From this info, it looks like Tetra EDTA is quite a bit more soluble in water than Di. At a 39% w/w solution of Tetra and water per Irish Lass, we're making about a 1 M solution, if I'm doing the math correctly, so the molarity is fairly high although the solution is well below saturation. 

On the other hand, this info shows Di EDTA is tough to dissolve and has a low saturation concentration in plain water. If you're using Di ETDA rather than Tetra, I can see why your experience and ours might be quite different!


----------



## Saponista (Jun 12, 2015)

It must be the disodium that I am thinking of then.


----------



## not_ally (Jun 12, 2015)

Definitely the di, Saponista, I make up 16 oz. squeeze bottles of the tri at 39% (thanks IL and DeeAnna) and use it all my batches, it dissolves pretty easily and stays suspended.  Thank goodness, I need it for the chelation.


----------



## topofmurrayhill (Jun 12, 2015)

Aren't those usage rate suggestions from Lotioncrafter a little (very) high? The Dunn experiments used 0.1% for stabilization. Dow Chemical suggests 0.1% to 0.2% for bar soaps. Those rates seem more typical.


----------



## hozhed (Jun 13, 2015)

DeeAnna said:


> The EDTA dosage can range from 0.2% to 4% of EDTA powder. The amount depends on what you want to do. Use 0.2% to 0.5% to chelate metal ions for longer shelf life (aka less chance of DOS). Use 0.5% to 4% to reduce hard water scum.
> 
> Most people on SMF use 0.5% of EDTA powder based on total fat weight, especially if they're adding EDTA to bar (NaOH) soap. This seems to work pretty well and is pretty much the soapers' usual way of figuring additives. Others (Irish Lass) base their dosage on the total batch weight. This method is easy to use when adding EDTA to diluted liquid soap AND this method more closely follows the manufacturer's recommendations, so you could use it for bar soap as well.
> 
> ...


 
DeeAnna......why use a chelant for soap if you use distilled water? Where are the metals coming from?  thanks


----------



## Sonya-m (Jun 13, 2015)

They're coming from the water you bathe/shower in.


----------



## hozhed (Jun 13, 2015)

Sonya-m said:


> They're coming from the water you bathe/shower in.


 
Sonya,....you mean the metals affect the soap at the point of use?  In what way?


----------



## not_ally (Jun 13, 2015)

Hoz, those of us who have hard water - that with lots of chemicals/metal - coming out of the tap end up with lots of soap scum when we use our handmade soap, the oils (I think) combine with the chemical stuff and create scum which, while not dangerous or otherwise unhealthy, is ugly and messy.   Commercial soaps include lots of chemicals to deal with that, I guess it would be hard to sell them otherwise, ours don't typically.

I think some oils are worse for that, including (eg and unfortunately) lard, which I love and use in large proportions.  Chelators, EDTA is the best, help with that by binding to the scum and carrying it down the drain instead of having it stick to the tub or you when you are bathing.  I'm sure DeeAnna can give you a better explanation, but that's the layman's version!


----------



## hozhed (Jun 13, 2015)

not_ally said:


> Hoz, those of us who have hard water - that with lots of chemicals/metal - coming out of the tap end up with lots of soap scum when we use our handmade soap, the oils (I think) combine with the chemical stuff and create scum which, while not dangerous or otherwise unhealthy, is ugly and messy.

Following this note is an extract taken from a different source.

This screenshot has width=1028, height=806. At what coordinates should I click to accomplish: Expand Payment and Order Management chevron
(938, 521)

Commercial soaps include lots of chemicals to deal with that, I guess it would be hard to sell them otherwise, ours don't typically.
> 
> I think some oils are worse for that, including (eg and unfortunately) lard, which I love and use in large proportions. Chelators, EDTA is the best, help with that by binding to the scum and carrying it down the drain instead of having it stick to the tub or you when you are bathing. I'm sure DeeAnna can give you a better explanation, but that's the layman's version!


 

Ok, that makes sense. I wonder if that's why some here make "salt bars"?  We use EDTA and other chelants where I work to tie up metals because they inhibit the bleaching process which is not good. I wonder if I can get a deal on EDTA ,since we buy it by the train car load???


----------



## not_ally (Jun 13, 2015)

I've never considered salt as something which might help with chelation, is there some kind of chemistry there that would lead to that?  As you can probably tell, I am not good at that stuff, although I find it interesting and try hard to understand.

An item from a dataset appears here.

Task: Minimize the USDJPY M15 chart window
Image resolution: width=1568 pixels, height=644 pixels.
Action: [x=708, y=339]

EDTA is not super cheap, I think it is about $15 for a lb on ebay, but it goes a pretty long way for me since I am a hobbyist.  I haven't really worked out the cost ppo or anything, just mix it up in those 16 oz squeezies, so don't have to mix it that often, but it's not comparable to using really expensive stuff like FOs.  I bet you could get it cheaper through work, though.


----------



## DeeAnna (Jun 13, 2015)

"...why use a chelant for soap if you use distilled water? Where are the metals coming from?..."

What the others are saying is all spot-on, Hozhed. 

Metal ions such as copper (Ca++) can cause DOS/rancidity in a finished soap bar. These metal ions are catalysts for rancidity, in that they greatly increase the speed of the chemical reactions that cause fat to go rancid. 

One way to minimize these metal contaminants is to avoid using ingredients that contain them. For example, I use distilled water to make my soap because it has zero or only a trace of metallic impurities. Tap/drinking/spring water may or may not contain metals that trigger DOS, which is why some people have problems using tap water in soap and others don't. You can't tell if there are metallic impurities in tap water unless you test for them. 

But other ingredients, including most soaping fats, normally contain some metallic impurities, so a soaper can only do so much to avoid this problem. It's good to have a backup plan, and one way to deal with metals that sneak their way into finished soap is to use a chelator such as EDTA. A chelator has chemical "claws" that can latch onto and immobilize certain types of ions. You need only trace amounts of EDTA for this purpose -- just enough to bind up those pesky trace metals lurking within the soap bar.

Another issue that chelators can help with is to bind up the metals in your tap water that react with soap to make hard water scum when you're using the soap in the bath or shower. This scum feels icky on the skin, and it reduces the lather of the soap -- if the soap is being forced to create scum, it can't make nice suds! Metal ions like calcium and magnesium are the culprits here. 

Softening the water helps a lot because typical home water softeners replacing calcium and magnesium ions with sodium ions that don't cause trouble. If you don't have soft water, then adding a chelator like EDTA to your soap can help reduce hard water scum. A higher dose of EDTA is going to be better for this purpose because the EDTA has to to chelate the metal ions in the water that's mixing with the soap on your washcloth. A chelator in your soap might not reduce soap scum entirely, especially if your water is super hard, but it will certainly help.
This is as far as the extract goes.